Computer-generated animation and video game development are extraordinarily computationally intensive fields, with studios often requiring large server farms with hundreds of terabytes – or even petabytes – of storage. At the University of Texas at Dallas, the School of Arts, Technology and Emerging Communication (ATEC) prepares students to become professionals in these fields – and now, it’s boasting a massive 490 TB Panasas storage solution to support these compute- and storage-intensive programs.
ATEC bills itself as one of the first universities to formally blend computer science and creative arts programs, a combination that reinforces the deep connections between creation tools like geometry, texture, lighting and shading and the computational tools that enable them. ATEC’s dedicated render farm – uncommon for a university program – began with a 250-terabyte Panasas ActiveStor data storage system.
That 250 TB installation, in service since 2015, was due for an upgrade. File sizes had continuously grown over those five years, and while the system had never hit its hard storage limits, strain on the system was growing in the context of a fast-moving sector.
“It seems that render practices and technologies change every six to 12 months, causing an increase in our file sizes,” said Todd Fechter, area head for the animation and games program at ATEC. “We render each image with about 100 layers of information and each layer is adjustable in a composite, which demands more resources to facilitate the sheer size of these files. We chose Panasas ActiveStor because we needed an HPC storage infrastructure that can easily adapt to these changing requirements.”

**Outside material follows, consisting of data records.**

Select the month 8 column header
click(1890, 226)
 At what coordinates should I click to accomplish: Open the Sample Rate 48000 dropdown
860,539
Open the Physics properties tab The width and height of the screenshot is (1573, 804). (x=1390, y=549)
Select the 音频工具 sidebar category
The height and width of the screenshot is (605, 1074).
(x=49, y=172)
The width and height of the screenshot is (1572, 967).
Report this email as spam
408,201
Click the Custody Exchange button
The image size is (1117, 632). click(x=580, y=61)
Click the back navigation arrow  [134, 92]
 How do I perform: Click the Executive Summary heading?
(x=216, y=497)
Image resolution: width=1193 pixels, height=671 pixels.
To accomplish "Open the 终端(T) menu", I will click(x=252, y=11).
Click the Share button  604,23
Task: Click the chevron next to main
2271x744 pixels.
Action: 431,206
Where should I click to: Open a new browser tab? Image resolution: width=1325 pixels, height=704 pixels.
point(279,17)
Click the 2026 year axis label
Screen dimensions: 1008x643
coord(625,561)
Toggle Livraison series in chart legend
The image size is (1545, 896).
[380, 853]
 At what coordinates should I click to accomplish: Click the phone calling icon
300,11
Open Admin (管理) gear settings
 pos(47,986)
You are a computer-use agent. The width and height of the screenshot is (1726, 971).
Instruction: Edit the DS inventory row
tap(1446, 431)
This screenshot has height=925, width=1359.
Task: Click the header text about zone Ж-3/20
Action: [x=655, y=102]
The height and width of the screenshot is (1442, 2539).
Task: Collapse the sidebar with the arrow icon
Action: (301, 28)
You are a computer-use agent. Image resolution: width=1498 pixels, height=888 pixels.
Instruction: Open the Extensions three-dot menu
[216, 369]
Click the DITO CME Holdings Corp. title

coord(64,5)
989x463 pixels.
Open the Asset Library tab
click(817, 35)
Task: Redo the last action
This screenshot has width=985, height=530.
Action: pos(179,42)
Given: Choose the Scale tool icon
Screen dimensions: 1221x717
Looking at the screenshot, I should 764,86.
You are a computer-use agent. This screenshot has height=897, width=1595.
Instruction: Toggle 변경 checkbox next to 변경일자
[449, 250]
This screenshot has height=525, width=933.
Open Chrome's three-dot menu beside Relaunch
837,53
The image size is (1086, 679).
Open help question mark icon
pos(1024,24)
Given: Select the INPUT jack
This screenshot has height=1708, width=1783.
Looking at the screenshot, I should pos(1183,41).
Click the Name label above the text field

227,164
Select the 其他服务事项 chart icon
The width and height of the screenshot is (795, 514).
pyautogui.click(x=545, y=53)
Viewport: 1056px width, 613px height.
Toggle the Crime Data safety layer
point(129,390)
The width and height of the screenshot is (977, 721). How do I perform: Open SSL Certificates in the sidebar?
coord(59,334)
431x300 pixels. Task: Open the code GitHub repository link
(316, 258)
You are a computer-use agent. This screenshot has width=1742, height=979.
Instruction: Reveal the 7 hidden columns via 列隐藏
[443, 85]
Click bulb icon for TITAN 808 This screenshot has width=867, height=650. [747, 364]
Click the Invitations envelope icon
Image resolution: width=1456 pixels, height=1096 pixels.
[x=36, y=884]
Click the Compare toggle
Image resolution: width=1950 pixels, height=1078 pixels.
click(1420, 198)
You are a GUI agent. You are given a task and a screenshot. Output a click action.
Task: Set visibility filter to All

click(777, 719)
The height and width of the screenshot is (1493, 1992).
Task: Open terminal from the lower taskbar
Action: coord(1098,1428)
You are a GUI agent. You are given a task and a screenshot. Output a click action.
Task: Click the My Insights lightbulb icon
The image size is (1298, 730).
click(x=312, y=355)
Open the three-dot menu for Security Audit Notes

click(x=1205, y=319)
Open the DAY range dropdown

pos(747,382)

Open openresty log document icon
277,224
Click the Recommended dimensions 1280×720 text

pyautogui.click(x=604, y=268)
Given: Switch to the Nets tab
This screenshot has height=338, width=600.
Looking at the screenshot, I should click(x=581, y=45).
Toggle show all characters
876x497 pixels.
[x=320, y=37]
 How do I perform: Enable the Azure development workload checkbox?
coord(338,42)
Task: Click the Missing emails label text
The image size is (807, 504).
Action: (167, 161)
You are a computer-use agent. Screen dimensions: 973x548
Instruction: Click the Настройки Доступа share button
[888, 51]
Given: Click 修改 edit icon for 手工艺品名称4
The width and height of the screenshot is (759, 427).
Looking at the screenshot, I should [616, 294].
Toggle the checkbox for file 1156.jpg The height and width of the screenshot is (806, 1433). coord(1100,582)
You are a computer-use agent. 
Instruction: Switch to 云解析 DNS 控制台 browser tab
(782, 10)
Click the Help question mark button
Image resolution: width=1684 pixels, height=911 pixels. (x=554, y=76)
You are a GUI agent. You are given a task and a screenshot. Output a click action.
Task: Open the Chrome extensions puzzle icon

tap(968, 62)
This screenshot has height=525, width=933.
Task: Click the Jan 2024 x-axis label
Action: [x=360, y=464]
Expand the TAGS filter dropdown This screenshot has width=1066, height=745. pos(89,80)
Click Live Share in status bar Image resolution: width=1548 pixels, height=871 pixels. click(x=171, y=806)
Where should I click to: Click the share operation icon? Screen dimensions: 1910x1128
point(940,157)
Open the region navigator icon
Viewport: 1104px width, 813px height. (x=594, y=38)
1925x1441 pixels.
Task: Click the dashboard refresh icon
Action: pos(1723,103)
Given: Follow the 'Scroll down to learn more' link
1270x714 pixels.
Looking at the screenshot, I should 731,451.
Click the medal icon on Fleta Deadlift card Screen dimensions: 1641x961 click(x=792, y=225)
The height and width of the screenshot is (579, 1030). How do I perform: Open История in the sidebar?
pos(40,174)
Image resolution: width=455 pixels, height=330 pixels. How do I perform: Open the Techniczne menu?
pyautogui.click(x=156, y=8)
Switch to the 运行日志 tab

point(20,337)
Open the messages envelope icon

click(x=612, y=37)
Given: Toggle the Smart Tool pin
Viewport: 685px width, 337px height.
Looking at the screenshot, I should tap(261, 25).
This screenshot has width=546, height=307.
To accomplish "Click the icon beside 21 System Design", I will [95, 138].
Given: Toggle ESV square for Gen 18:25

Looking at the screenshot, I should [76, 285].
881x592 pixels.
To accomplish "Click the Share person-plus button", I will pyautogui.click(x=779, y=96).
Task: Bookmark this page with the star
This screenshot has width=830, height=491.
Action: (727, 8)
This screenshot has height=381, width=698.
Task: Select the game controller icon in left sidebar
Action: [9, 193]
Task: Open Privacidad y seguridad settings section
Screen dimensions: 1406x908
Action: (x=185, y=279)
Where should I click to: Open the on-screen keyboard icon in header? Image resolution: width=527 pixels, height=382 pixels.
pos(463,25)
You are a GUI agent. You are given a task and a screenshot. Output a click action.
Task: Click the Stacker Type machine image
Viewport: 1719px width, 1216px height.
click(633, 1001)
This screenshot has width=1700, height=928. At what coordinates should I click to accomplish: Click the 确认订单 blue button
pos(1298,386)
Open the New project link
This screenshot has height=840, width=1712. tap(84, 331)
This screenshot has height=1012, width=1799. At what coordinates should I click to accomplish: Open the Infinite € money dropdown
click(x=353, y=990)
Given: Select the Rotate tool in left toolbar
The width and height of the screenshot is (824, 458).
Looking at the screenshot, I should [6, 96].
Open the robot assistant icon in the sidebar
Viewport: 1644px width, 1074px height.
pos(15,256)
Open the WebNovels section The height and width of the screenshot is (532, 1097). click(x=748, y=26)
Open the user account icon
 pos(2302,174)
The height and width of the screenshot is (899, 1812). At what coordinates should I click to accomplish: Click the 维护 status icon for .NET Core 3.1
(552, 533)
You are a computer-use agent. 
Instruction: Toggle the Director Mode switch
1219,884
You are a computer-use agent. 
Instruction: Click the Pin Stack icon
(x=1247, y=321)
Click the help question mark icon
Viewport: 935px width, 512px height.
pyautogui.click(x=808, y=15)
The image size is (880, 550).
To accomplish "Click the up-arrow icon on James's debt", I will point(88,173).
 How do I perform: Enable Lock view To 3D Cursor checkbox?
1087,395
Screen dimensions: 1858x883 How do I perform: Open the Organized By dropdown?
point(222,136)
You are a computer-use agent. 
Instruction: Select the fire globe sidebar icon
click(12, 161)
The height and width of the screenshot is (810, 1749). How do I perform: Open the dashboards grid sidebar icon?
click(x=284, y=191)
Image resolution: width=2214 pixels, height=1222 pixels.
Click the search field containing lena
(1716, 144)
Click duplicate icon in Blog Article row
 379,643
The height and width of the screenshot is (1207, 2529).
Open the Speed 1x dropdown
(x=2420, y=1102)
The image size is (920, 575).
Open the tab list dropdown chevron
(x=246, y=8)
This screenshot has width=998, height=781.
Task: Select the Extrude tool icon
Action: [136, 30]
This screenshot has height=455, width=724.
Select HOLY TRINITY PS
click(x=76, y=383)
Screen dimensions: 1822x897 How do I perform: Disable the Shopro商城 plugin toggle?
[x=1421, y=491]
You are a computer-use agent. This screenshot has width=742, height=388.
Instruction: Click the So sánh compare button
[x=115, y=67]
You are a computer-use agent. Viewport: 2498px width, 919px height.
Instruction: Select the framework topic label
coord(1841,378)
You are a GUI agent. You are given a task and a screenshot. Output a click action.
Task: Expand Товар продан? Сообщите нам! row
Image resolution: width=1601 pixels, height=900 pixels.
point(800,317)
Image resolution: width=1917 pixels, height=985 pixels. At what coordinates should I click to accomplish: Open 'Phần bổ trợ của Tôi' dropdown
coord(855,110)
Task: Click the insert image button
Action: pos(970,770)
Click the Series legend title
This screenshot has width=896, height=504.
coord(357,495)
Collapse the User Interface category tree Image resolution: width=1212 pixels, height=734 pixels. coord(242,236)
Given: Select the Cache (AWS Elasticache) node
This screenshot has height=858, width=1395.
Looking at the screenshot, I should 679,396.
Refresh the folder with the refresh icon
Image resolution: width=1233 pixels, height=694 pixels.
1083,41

Now, ATEC has deployed an additional 240 TB of storage, bringing its total to 490 TB, leveraging Panasas PanFS parallel system to support ATEC’s server farm’s two dozen Red Hat Enterprise Linux blades. At ATEC, even an image is often encoded with hundreds of layers of information, and this storage capacity allows the students to store and share massive renderings: not just images, but animations and short films, as well. (One example of such a film is the award-winning short film Stargazer.)
“Panasas ActiveStor storage helps ATEC students create amazing things,” said Peter McCord, assistant professor of instruction at ATEC. “Having a render farm supported by high-performance storage gives students the freedom and creative license to execute projects they otherwise wouldn’t be able to do. An additional plus is ActiveStor’s ease of use; once we assign students to their storage resources, the system is pretty much hands off.”
Header image: a still from ATEC-produced short film Stargazer.